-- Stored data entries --
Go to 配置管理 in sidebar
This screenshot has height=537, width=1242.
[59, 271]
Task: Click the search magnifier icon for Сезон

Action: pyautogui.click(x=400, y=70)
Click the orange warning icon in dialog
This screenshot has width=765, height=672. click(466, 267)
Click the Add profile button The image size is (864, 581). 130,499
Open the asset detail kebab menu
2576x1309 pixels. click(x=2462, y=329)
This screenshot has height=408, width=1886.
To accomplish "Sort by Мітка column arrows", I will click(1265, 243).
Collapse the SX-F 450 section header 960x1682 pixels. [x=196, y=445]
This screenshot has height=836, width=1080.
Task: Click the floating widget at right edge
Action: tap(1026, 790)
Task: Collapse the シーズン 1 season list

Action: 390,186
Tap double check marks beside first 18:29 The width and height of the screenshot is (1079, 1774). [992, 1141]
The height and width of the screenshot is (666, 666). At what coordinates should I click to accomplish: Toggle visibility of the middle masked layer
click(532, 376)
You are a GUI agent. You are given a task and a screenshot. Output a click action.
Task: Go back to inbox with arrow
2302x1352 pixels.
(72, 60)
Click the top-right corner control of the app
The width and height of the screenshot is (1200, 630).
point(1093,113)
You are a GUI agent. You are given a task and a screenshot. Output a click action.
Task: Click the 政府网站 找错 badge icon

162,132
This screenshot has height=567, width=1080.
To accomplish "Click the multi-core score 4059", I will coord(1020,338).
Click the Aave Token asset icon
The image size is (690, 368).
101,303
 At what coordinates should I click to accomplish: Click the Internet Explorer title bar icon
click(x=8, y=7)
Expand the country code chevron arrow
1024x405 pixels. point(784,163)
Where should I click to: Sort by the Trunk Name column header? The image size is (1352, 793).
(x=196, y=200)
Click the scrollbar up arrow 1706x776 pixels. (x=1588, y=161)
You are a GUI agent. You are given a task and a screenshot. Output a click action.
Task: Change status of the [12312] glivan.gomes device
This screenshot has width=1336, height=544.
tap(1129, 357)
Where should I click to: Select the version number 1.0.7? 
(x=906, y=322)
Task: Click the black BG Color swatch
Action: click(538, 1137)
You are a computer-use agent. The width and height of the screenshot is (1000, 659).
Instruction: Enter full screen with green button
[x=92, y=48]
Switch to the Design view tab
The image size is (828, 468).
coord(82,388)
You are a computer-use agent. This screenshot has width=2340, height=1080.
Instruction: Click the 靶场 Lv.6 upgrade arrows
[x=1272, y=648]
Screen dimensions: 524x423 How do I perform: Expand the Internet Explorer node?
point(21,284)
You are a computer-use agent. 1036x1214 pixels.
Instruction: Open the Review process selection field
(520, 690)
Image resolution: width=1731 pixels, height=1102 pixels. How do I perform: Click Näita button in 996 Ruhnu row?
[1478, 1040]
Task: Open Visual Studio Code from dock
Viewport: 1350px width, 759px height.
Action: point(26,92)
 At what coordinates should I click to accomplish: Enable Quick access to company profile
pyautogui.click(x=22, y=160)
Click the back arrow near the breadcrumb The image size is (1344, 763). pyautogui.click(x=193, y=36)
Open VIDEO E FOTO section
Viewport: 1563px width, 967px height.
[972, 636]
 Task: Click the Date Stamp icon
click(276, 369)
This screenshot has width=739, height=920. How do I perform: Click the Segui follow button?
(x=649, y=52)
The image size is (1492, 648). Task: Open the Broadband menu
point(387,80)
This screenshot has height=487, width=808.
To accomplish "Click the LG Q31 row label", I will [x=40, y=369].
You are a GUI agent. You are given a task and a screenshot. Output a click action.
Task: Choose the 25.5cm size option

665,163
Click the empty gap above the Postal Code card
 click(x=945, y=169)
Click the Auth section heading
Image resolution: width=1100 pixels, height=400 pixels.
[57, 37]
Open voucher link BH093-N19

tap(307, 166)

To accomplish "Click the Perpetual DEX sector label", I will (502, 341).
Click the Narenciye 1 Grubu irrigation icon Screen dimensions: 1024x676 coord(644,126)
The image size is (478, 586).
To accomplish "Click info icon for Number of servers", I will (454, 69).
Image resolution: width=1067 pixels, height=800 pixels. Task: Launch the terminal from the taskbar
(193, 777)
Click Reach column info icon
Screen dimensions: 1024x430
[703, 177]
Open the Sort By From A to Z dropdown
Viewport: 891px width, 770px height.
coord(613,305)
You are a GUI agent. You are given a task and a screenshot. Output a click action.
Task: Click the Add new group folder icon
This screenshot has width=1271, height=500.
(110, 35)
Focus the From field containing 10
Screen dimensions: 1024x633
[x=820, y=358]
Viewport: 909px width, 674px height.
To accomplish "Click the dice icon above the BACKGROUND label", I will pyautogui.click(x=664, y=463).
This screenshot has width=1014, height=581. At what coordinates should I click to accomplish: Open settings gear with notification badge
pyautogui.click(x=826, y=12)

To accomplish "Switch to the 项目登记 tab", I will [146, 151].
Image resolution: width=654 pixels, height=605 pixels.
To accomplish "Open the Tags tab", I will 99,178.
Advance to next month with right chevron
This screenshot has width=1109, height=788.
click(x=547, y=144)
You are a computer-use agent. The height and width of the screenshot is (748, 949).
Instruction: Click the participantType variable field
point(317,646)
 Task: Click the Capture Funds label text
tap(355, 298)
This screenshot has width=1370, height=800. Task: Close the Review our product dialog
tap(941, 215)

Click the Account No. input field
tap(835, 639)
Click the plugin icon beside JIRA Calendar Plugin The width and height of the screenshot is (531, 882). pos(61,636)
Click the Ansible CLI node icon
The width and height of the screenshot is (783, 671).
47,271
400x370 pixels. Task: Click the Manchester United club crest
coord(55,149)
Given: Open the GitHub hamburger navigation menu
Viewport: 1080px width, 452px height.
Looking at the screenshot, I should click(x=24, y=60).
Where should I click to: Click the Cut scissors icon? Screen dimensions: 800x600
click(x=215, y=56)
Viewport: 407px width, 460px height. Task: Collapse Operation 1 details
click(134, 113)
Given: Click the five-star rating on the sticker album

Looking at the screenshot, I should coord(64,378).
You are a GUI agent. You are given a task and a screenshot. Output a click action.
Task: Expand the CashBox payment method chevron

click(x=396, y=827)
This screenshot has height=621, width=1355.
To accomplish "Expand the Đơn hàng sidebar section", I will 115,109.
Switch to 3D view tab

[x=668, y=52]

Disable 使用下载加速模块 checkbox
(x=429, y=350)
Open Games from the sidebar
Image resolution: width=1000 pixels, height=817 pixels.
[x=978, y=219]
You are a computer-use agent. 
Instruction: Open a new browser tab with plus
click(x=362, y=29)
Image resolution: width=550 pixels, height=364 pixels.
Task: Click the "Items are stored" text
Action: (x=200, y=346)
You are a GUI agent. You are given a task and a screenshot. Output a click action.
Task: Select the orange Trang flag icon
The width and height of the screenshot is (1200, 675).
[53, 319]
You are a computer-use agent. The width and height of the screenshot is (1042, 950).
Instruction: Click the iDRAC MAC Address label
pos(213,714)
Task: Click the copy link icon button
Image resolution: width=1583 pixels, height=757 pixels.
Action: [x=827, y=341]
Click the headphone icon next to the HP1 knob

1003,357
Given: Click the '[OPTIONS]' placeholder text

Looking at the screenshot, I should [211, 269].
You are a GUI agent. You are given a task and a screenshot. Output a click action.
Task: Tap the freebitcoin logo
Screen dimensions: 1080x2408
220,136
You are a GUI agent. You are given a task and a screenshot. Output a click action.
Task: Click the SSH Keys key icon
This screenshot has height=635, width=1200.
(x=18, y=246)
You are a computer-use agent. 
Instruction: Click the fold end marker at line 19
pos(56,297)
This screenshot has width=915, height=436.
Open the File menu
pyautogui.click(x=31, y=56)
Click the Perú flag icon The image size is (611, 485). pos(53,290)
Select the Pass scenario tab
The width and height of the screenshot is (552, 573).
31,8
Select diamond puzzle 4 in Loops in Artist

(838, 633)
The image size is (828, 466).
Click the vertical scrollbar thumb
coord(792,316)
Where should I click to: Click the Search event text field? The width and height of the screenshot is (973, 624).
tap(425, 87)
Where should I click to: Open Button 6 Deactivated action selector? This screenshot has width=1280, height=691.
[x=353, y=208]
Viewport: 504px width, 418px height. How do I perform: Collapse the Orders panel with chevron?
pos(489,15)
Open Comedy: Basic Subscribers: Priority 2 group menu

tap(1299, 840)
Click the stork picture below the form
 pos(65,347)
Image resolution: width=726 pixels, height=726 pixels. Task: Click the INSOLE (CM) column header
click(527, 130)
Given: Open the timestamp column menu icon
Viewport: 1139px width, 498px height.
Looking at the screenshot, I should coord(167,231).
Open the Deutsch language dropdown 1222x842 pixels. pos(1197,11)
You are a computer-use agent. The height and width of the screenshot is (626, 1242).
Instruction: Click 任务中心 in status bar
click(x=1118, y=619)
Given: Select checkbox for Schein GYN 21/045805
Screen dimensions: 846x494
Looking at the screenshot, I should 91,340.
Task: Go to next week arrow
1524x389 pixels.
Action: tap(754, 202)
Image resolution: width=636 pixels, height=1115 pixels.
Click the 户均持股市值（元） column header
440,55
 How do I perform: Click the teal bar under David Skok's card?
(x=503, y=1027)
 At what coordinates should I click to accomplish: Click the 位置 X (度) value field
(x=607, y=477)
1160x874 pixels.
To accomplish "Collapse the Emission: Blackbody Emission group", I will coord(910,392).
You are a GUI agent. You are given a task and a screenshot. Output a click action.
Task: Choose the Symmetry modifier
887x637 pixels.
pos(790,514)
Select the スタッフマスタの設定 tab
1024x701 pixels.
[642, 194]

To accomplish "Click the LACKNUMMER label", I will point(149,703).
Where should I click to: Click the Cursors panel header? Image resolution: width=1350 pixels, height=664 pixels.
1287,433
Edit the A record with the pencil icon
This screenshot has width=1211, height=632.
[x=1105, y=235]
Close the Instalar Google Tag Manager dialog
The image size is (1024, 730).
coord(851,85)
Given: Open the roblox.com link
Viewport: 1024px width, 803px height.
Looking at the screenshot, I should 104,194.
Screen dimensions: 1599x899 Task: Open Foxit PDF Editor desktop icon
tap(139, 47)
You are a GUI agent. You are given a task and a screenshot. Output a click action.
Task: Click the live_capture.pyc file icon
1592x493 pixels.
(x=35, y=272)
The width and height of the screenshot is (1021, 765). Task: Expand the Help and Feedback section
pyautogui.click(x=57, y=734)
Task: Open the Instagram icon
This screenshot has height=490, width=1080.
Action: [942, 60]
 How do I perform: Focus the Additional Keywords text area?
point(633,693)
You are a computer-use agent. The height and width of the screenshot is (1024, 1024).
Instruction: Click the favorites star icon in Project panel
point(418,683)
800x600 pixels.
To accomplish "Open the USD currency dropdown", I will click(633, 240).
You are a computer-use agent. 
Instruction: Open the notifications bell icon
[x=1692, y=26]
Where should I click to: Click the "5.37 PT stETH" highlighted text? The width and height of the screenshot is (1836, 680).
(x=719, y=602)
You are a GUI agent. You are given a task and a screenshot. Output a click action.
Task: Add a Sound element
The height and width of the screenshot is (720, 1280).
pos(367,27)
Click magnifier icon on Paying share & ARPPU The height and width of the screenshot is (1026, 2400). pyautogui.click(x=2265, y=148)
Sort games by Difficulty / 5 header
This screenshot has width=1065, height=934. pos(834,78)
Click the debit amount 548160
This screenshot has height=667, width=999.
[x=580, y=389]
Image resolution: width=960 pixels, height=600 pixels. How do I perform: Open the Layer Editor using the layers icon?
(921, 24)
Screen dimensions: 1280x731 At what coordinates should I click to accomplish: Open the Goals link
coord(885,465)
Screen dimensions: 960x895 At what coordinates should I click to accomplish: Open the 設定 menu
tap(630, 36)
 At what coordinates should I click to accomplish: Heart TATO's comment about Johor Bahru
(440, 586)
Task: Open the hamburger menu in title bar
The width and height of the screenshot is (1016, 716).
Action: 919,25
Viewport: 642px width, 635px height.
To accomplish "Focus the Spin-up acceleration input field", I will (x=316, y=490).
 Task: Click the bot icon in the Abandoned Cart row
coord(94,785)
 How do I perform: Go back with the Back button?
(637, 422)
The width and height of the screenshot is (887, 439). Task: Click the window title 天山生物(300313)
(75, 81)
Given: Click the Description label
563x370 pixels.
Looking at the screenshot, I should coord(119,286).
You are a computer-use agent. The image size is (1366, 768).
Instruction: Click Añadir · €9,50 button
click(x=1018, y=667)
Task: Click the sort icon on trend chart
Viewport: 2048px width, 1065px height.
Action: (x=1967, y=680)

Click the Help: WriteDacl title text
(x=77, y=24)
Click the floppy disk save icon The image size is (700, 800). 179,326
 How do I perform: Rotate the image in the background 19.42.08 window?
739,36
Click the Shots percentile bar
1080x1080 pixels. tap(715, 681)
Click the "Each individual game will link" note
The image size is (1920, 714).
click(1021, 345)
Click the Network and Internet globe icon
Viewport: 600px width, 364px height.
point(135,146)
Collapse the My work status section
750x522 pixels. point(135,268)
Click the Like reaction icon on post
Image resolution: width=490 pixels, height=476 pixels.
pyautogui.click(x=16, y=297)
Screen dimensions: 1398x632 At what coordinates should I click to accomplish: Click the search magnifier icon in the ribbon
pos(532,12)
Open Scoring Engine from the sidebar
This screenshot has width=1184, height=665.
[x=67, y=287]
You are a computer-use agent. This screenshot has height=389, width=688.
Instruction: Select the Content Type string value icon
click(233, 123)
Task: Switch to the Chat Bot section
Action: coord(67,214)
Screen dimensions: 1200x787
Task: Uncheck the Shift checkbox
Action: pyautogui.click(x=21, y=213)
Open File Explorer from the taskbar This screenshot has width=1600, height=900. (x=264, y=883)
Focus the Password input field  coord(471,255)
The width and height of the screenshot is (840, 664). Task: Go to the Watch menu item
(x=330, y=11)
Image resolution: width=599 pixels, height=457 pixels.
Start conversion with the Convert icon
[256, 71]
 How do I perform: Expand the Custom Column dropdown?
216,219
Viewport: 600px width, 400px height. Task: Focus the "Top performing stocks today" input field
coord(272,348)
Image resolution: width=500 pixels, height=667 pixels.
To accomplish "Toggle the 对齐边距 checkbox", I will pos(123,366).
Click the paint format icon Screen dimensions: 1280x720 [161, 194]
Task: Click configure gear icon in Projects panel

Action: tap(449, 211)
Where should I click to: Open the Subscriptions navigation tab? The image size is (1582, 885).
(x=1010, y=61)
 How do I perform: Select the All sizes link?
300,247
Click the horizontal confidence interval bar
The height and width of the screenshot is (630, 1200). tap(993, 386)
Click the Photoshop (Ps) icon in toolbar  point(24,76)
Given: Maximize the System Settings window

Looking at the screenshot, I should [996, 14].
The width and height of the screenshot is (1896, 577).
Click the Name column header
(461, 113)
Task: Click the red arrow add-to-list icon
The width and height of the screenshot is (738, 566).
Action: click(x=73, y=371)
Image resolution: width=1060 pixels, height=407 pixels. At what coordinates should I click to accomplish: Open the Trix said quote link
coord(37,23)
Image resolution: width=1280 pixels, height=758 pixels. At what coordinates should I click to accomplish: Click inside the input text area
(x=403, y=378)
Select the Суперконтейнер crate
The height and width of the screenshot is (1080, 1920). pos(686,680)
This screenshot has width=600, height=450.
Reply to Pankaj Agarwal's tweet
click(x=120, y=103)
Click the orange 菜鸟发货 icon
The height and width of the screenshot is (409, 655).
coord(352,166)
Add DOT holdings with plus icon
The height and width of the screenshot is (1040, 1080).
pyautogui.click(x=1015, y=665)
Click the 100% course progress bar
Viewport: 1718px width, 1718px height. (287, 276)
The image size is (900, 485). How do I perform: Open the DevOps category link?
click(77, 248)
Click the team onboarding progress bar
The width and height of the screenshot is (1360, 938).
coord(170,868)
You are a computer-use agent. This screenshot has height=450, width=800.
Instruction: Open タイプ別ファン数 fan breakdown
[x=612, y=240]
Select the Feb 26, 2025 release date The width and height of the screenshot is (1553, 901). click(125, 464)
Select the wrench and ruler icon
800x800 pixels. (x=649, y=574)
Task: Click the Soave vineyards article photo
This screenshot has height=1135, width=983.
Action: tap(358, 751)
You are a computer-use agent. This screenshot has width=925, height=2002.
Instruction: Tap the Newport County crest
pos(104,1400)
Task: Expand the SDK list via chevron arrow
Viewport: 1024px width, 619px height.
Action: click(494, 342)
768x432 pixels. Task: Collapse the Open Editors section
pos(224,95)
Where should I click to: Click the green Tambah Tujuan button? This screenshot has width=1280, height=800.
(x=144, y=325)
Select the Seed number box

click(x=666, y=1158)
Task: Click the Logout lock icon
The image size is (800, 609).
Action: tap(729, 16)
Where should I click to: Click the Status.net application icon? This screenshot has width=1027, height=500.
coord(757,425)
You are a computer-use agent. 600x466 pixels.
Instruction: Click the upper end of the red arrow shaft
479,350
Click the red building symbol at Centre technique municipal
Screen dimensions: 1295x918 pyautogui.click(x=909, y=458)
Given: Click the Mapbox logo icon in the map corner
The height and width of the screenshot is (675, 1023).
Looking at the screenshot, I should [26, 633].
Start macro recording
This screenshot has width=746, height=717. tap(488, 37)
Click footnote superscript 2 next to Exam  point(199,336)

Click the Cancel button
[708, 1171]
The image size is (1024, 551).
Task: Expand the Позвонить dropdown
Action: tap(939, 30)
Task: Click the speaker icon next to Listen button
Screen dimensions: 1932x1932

-- WHAT NEEDS TO BE DONE --
The "This screenshot has height=1135, width=983." line through the last line above: set these down exactly and add nothing else.

-- ANSWER FOR THE TASK --
This screenshot has height=1135, width=983.
Action: tap(358, 751)
You are a computer-use agent. This screenshot has width=925, height=2002.
Instruction: Tap the Newport County crest
pos(104,1400)
Task: Expand the SDK list via chevron arrow
Viewport: 1024px width, 619px height.
Action: click(494, 342)
768x432 pixels. Task: Collapse the Open Editors section
pos(224,95)
Where should I click to: Click the green Tambah Tujuan button? This screenshot has width=1280, height=800.
(x=144, y=325)
Select the Seed number box

click(x=666, y=1158)
Task: Click the Logout lock icon
The image size is (800, 609).
Action: tap(729, 16)
Where should I click to: Click the Status.net application icon? This screenshot has width=1027, height=500.
coord(757,425)
You are a computer-use agent. 600x466 pixels.
Instruction: Click the upper end of the red arrow shaft
479,350
Click the red building symbol at Centre technique municipal
Screen dimensions: 1295x918 pyautogui.click(x=909, y=458)
Given: Click the Mapbox logo icon in the map corner
The height and width of the screenshot is (675, 1023).
Looking at the screenshot, I should [26, 633].
Start macro recording
This screenshot has width=746, height=717. tap(488, 37)
Click footnote superscript 2 next to Exam  point(199,336)

Click the Cancel button
[708, 1171]
The image size is (1024, 551).
Task: Expand the Позвонить dropdown
Action: tap(939, 30)
Task: Click the speaker icon next to Listen button
Screen dimensions: 1932x1932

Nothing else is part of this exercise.